━━━━━ Material shown
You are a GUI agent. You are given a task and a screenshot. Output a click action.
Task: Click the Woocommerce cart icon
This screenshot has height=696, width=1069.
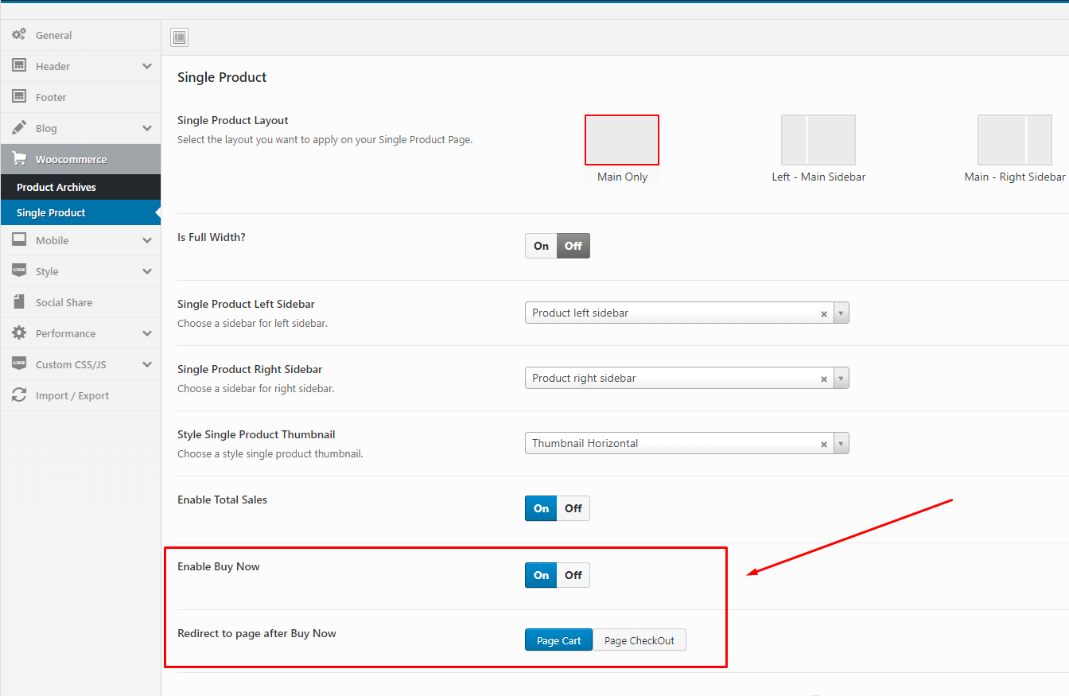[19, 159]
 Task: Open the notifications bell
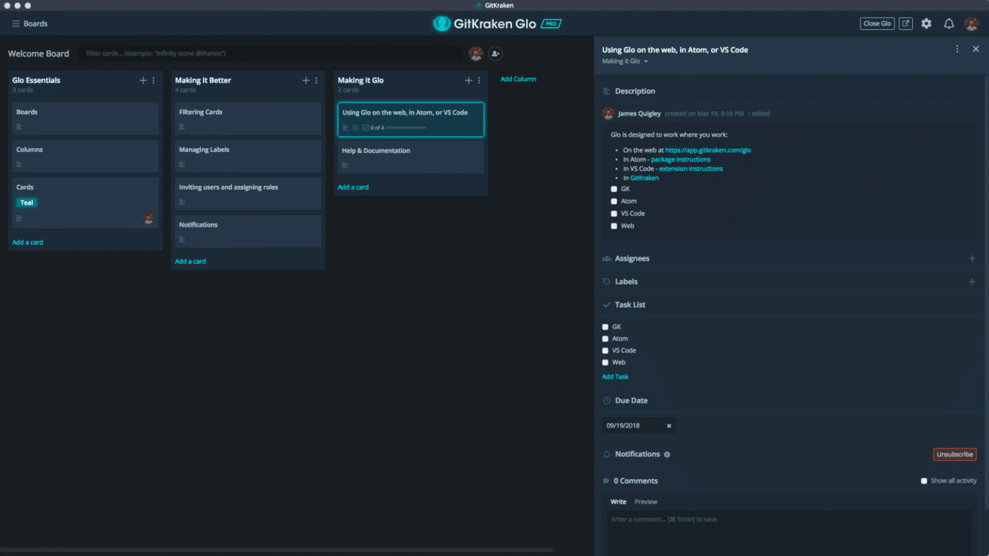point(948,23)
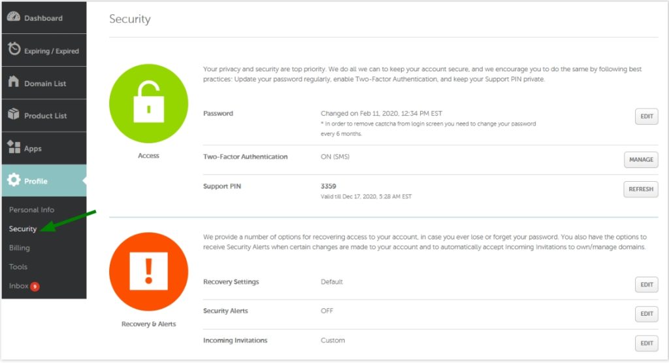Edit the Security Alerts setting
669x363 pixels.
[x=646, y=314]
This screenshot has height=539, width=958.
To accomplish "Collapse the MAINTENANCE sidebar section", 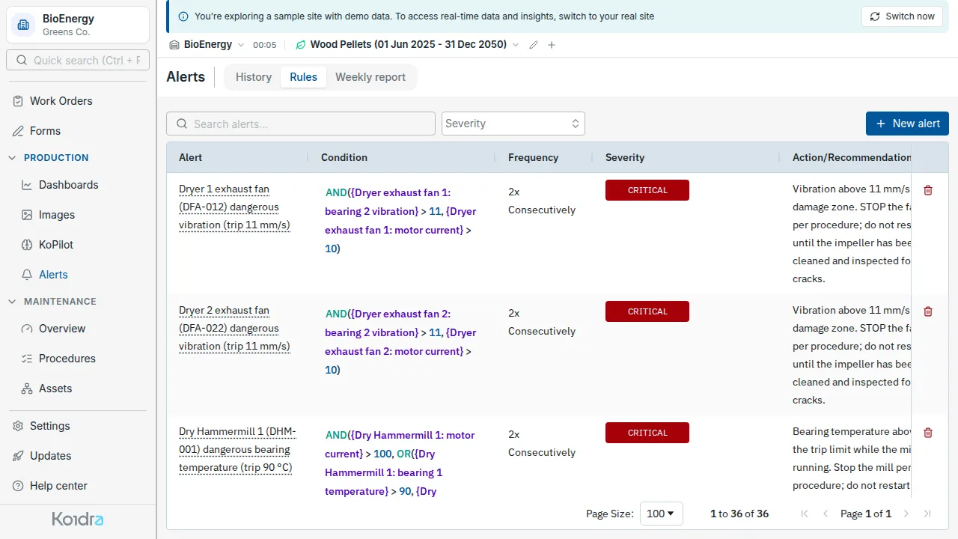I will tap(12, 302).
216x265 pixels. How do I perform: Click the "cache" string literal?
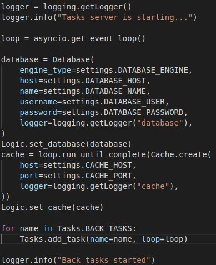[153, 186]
━━━━━━━━━━
# About this exercise
Lines before the one containing "216x265 pixels. How" are not wanted; write out that line and every later line through the end of the data above, exactly, without pictures.

# Finished exercise
216x265 pixels. How do I perform: Click the "cache" string literal?
[153, 186]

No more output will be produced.